Amey has been involved in the £2bn Streets Ahead project to improve and upgrade Sheffield’s roads, pavements and street lights since 2012, but the 25-year PFI contract with Sheffield City Council that is part-funded by the Government has become associated with protests surrounding the policy of felling thousands of street trees and replacing them with saplings as part of the work.
It has now emerged that Amey is involved in litigation with construction firm Aggregate Industries, which initially made legal claims amounting to £32m but is now recalculating the amounts involved ahead of a potential settlement.
Details of the dispute have been revealed in the annual report of Amey’s parent company, Spanish infrastructure giant Ferrovial.
Amey would not comment on whether the delays were related to tree-felling issues but last year it was revealed Sheffield Council had paid Amey £700,000 in compensation for work delays caused by its decision to set up an independent panel in November 2015 to advise on its controversial tree-felling strategy.

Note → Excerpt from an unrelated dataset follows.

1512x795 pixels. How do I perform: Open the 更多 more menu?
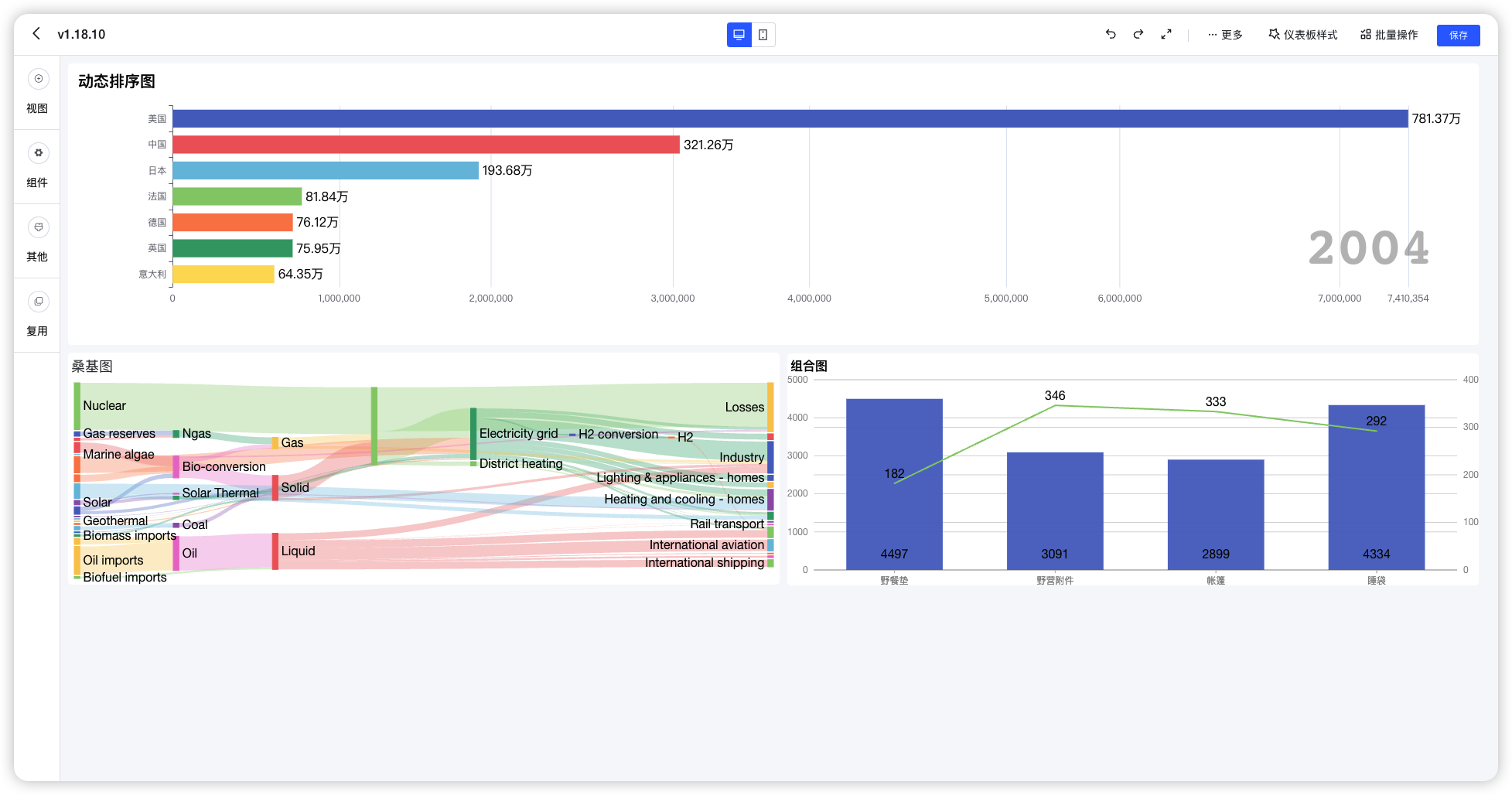(x=1225, y=35)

The “knock-on” effect of waiting for the panel’s advice had contributed to delaying highways work that needed to be completed on more than 300 streets - despite the panel’s recommendations to save trees being rejected by the council in 75 per cent of cases and felling going ahead against their advice.
Amey had used Aggregate for road resurfacing work but replaced them with Tarmac Ltd in summer 2017.

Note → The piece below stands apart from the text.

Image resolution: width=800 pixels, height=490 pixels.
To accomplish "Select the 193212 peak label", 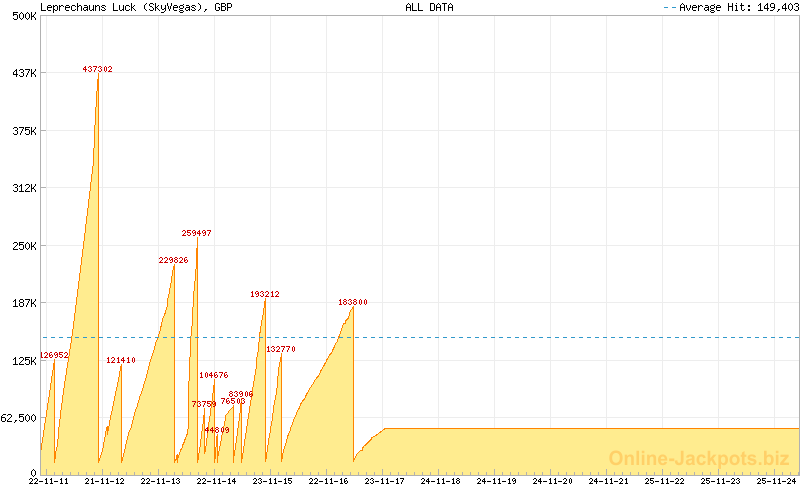I will point(264,295).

In a section about ongoing lawsuits, the Ferrovial report states: “The services business in the UK received notification of claims by Aggregate Industries, the subcontractor in the Sheffield contract, amounting to £32 million.
“Of this amount, £21 million relate mainly to claims for delays and additional costs due to the sequence in which the works were executed, and £11 million relate to the new estimates of the work performed.
“The group considers that a significant portion of the claim made by the subcontractor, particularly in relation to the first items, has not been proven by Aggregate Industries, which has suspended the claim because it is recalculating the amounts, and it may reactivate it in the coming months.
“Aggregate Industries has acknowledged that a final settlement proposal is to be prepared. The group considers that this contingency has been correctly provided for at year-end.”
When The Yorkshire Post asked Amey what contingency money has been set aside for the dispute and if the delays had been related to tree-felling issues, a spokesman said: “As a large organisation, we have many suppliers and are proud to have a good relationship with our supply chain.
“Occasionally, there are commercial disputes which arise at the end of a suppliers’ contract term. As the resolution of this matter is ongoing, we cannot provide a comment on this issue however a dispute with a historic supplier does not affect the delivery of Amey services.”
Amey is facing separate litigation from Birmingham City Council over its highways work in that city and is currently negotiating a settlement in that case.
Aggregate Industries did not wish to comment.